::: DATA TO PROCESS :::
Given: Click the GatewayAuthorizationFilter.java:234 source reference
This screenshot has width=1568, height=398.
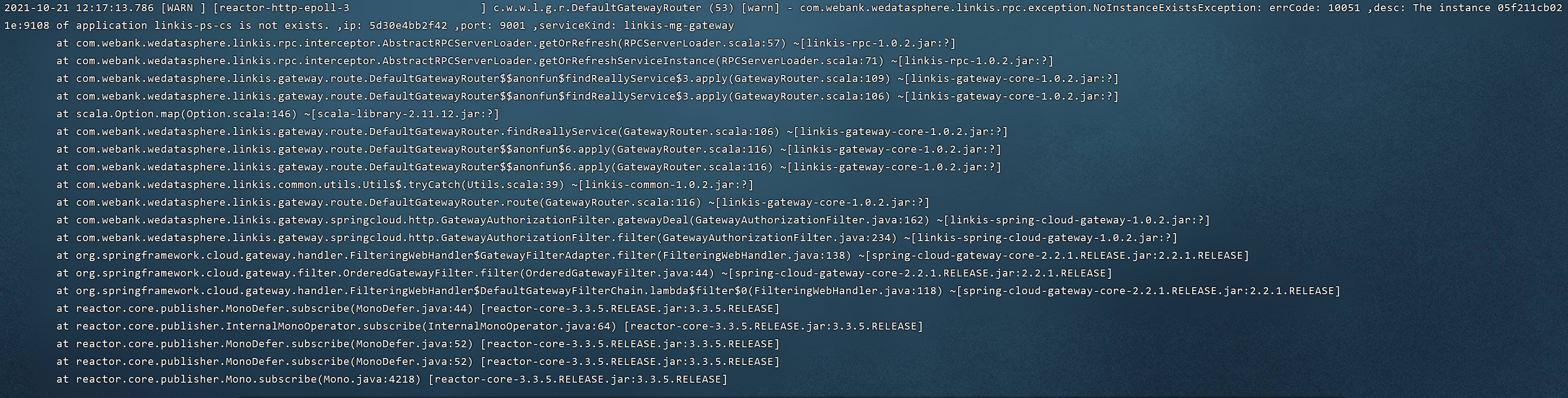Looking at the screenshot, I should [x=779, y=237].
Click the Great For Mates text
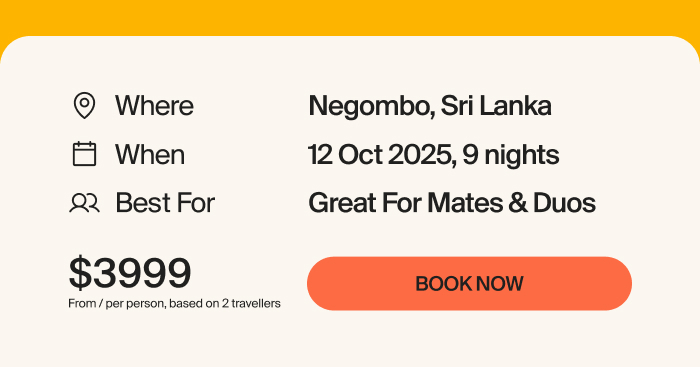Image resolution: width=700 pixels, height=367 pixels. pyautogui.click(x=406, y=203)
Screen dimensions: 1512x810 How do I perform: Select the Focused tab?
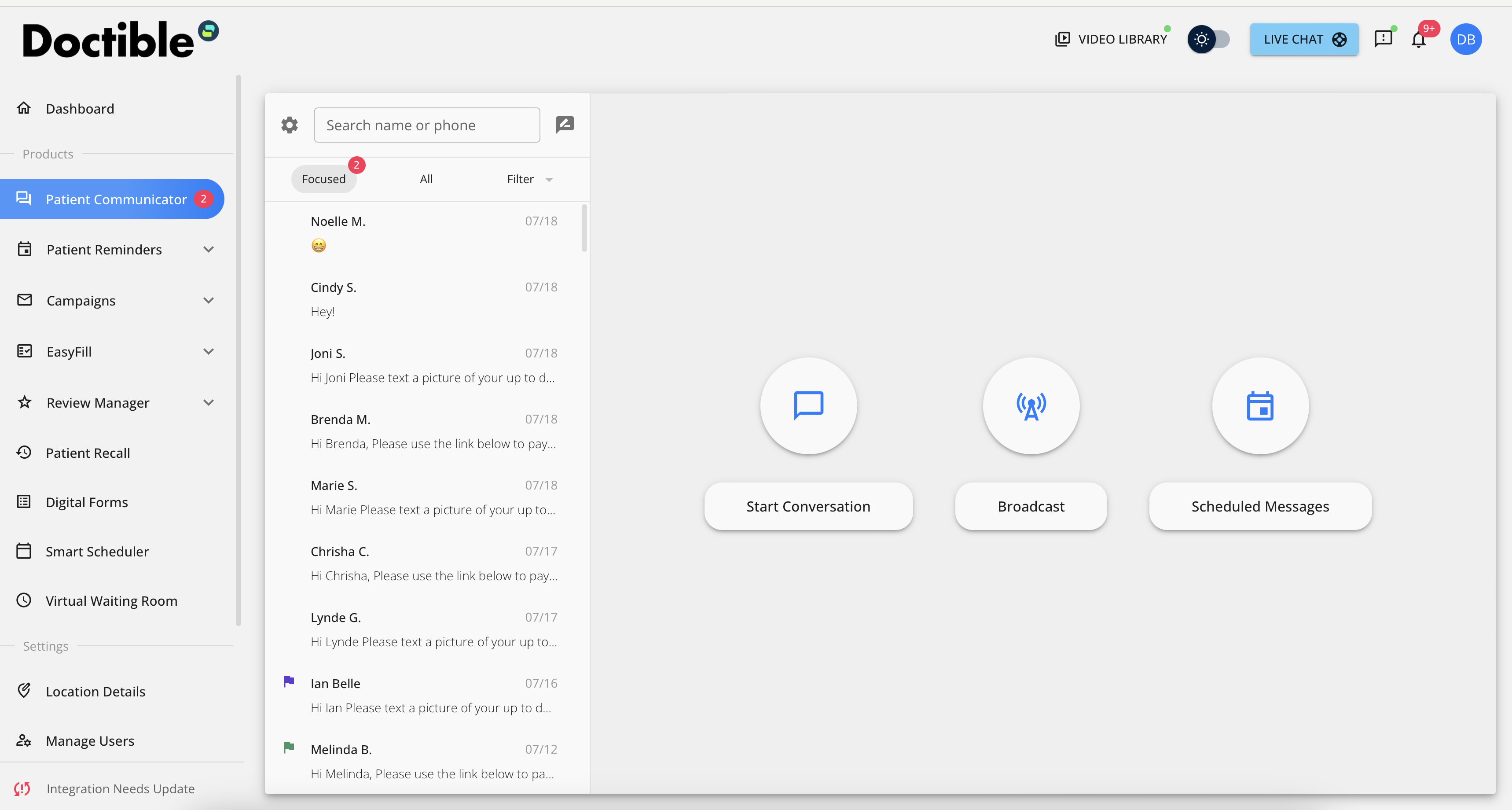323,179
:::
** TASK INSTRUCTIONS **
Format the lines of the records above as a numbered list, skipping blank lines and leaving out the pictures.

** FULL RESPONSE **
1. Given: Click the GatewayAuthorizationFilter.java:234 source reference
2. This screenshot has width=1568, height=398.
3. Looking at the screenshot, I should [x=779, y=237].
4. Click the Great For Mates text
5. Image resolution: width=700 pixels, height=367 pixels. pyautogui.click(x=406, y=203)
6. Screen dimensions: 1512x810 How do I perform: Select the Focused tab?
7. 323,179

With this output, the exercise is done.